My sister wasn’t huge into video games, but she was way into Solstice. So much so that when she got to the very last screen of the game and couldn’t figure out how to get any further, she called the Nintendo Hotline. Yep, there was an official 800 number to call when you needed help beating NES games for only $2.99 a minute! Well she called it and guess what? Solstice was so hard that even the guys who were paid to know how to beat it couldn’t figure it out.

Solstice is a puzzle game where you run through a maze of dungeons trying to find pieces of a staff that will defeat the last boss.

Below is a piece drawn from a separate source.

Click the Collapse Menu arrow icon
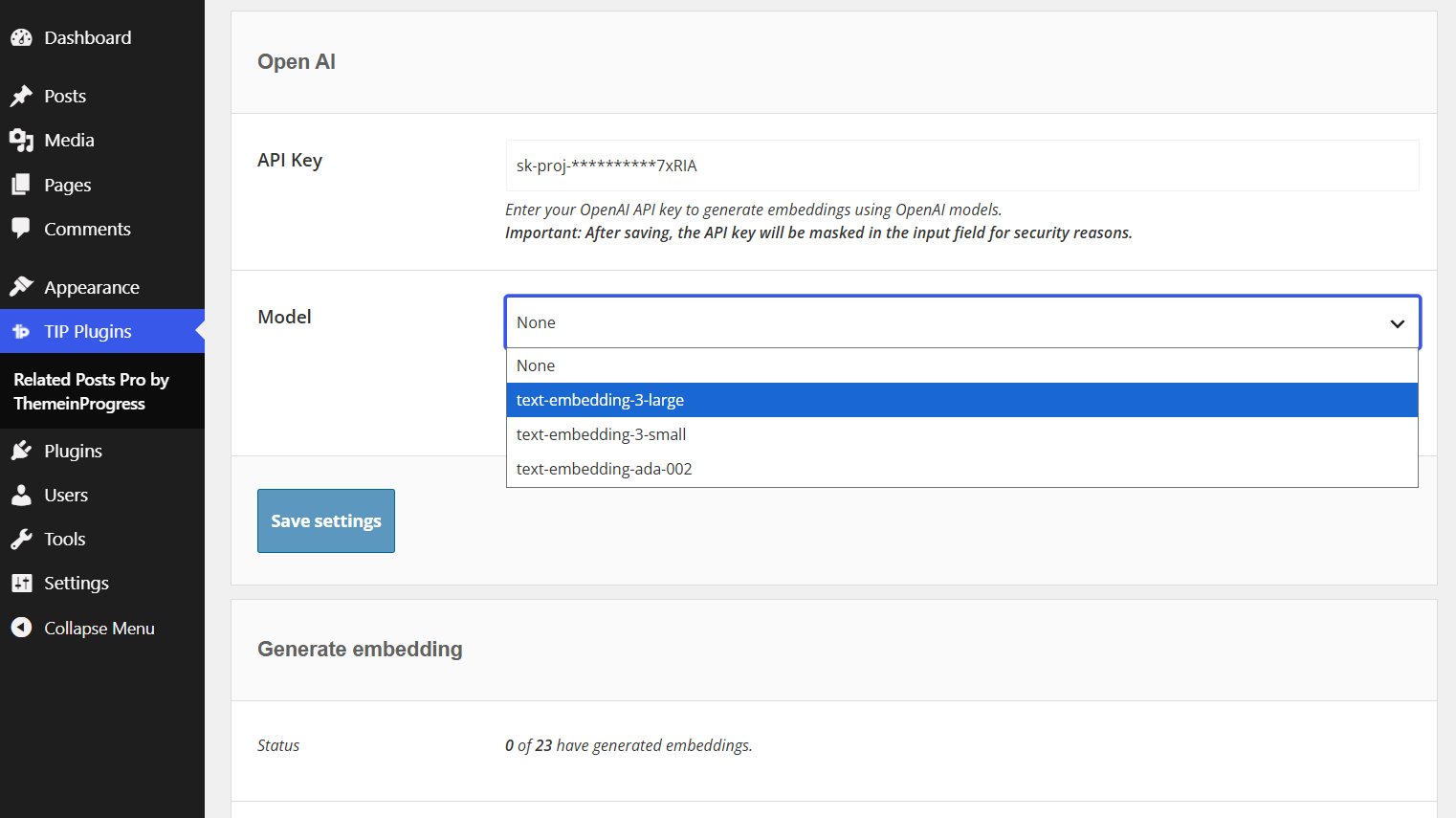The height and width of the screenshot is (818, 1456). click(21, 628)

The “bad guy steals your girlfriend” trope is introduced in the opening cutscene, which features the most complex, and I’d say greatest music on the system.

This guy Tim Follin did the music for a bunch of NES games like Pictionary, Treasure Master, and Silver Surfer, and they’re all truly exceptional considering the limitations of the time. The Solstice opener is his Ode to Joy, reminiscent of prog-rock bands like Yes. Seriously, check it out!

The gameplay works from an isometric viewpoint which was used in other games like R.C. Pro-Am, Marble Madness, and Snake Rattle N’ Roll. But in Solstice, it’s much more faux 3D awkward than those games. Something I’ve never seen mentioned anywhere is that the game is MUCH easier if you hold the controller sideways so that left is now up and up is now right. I think we read about it in Nintendo Power because there’s no way we would’ve figured that out on our own. It sounds as weird now as it did in 1990, but for me it only adds to the unique appeal of the game.

The graphics are pretty simple but well executed. Everything looks dark and surreal, from the caves to the gardens to these weird colorful crystal rooms. Think settings in the movie Labyrinth mixed with an almost 3D version of Legend of Zelda and you’ve got it.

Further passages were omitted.